El escritor estaba tan ansioso con la publicación de Cien años de soledad que casi se infarta. En Gabo. Cartas y recuerdos, su amigo Plinio Apuleyo Mendoza recuerda esta y otras confesiones antes de que su obra alcanzara la cumbre.
El escritor estaba tan ansioso con la publicación de Cien años de soledad que casi se infarta. En Gabo. Cartas y recuerdos, su amigo Plinio Apuleyo Mendoza recuerda esta y otras confesiones antes de que su obra alcanzara la cumbre.
Hacía años que trajinaba un primer manuscrito de El otoño del patriarca sin mayor suerte. Algo no cuajaba en aquel libro. El tratamiento realista de un tema tan desmesurado y mitológico como el del dictador latinoamericano lo oprimía oscuramente, castigando su impulso natural hacia la hipérbole, la magnificación de la anécdota y las latentes posibilidades de un estilo que él, temiendo cualquier desenfreno retórico, vivía sujetando por las bridas.
Cuando descubrió que era posible hacer surgir hongos venenosos entre los libros de una biblioteca, que el mar podía ser vendido y su dictador vivir doscientos años, halló la clave de otro libro.
Un libro donde dormían todos los mitos y fantasmas de su infancia, una y otra vez aplazado por no haber encontrado aún la manera de contarlo.
Aquella revelación, como él lo había contado muchas veces, la tuvo viajando a Acapulco en automóvil.
Fue entonces, cuando interrumpiendo la segunda versión de El otoño del patriarca, se sentó delante de su máquina de escribir para redactar Cien años de soledad.
A veces venía a Barranquilla. Llegaba casi siempre por sorpresa; me llamaba a la oficina.
—¿Dónde estás? —gritaba yo, suponiendo que se trataba de una comunicación a larga distancia—. ¿En Panamá?, ¿en México?
—En su casa, pendejo. Tomándome un whisky.
Sentado con Álvaro Cepeda Samudio [otro amigo] y conmigo, en cualquier patio, la cálida noche tropical vibrando en torno nuestro, nos hablaba de aquel libro enigmático que estaba escribiendo en México.
—No se parece a los otros, compadre. Ahí me solté el moño, al fin. O doy un trancazo con él o me rompo la cabeza.
Cuando recibí el manuscrito, con el encargo de pasárselo luego a Álvaro Cepeda, lo leí de un jalón, sin parar, sin ir a la oficina, sin dejarlo a la hora del almuerzo.
—Gabo dio el trancazo que quería dar —le dije a Marvel [esposa de Plinio] después, cuando acabé de leerlo.
Por aquellos días estaba en casa Ligia, la hermana de Gabo. Leyó también el manuscrito.
—¡Niño —dijo después—, ese Gabito sí es chismoso!

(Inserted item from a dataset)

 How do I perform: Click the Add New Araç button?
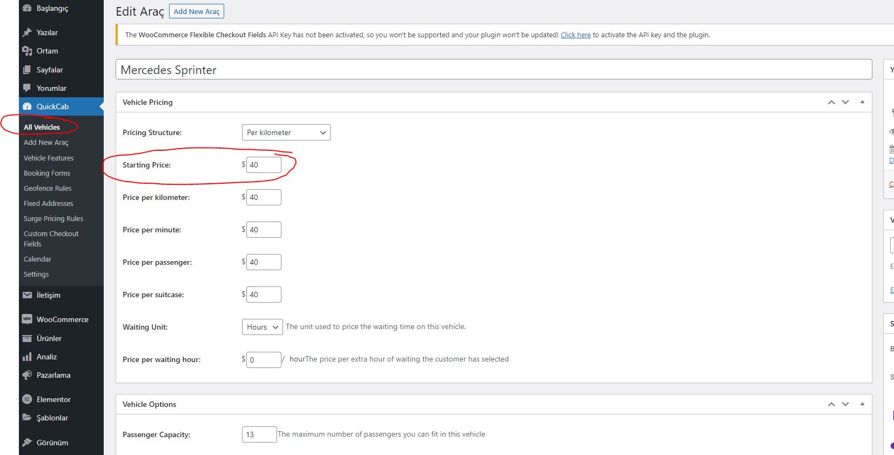[x=197, y=11]
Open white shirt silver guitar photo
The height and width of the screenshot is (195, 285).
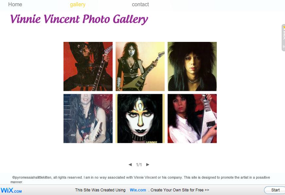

A partir de entonces, lo que había sido una convicción íntima, compartida por sus amigos (Gabo es un peso pesado de la literatura), llegó a ser una inminencia objetiva, pero solo una media docena de amigos éramos dueños del secreto. El libro era una bomba, con la mecha encendida, pronta a estallar.
27 de junio de 1966
Compadre:
Vivo de mis reservas hasta terminar la novela. En dos semanas estará terminado el impresionante mamotreto de 800 páginas, y un mes después se van copias para Sudamericana y cinco países de otras lenguas. Ha sido una locura. Escribo desde las nueve de la mañana hasta las cuatro de la tarde; almuerzo, duermo una hora, y corrijo los capítulos del principio, a veces hasta las dos y tres de la madrugada. Nunca me he sentido mejor: todo me sale a torrentes. Así desde que regresé de Colombia. No he salido a ninguna parte. Mercedes aguanta como un hombre, pero dice que si luego la novela no funciona me manda a la mierda.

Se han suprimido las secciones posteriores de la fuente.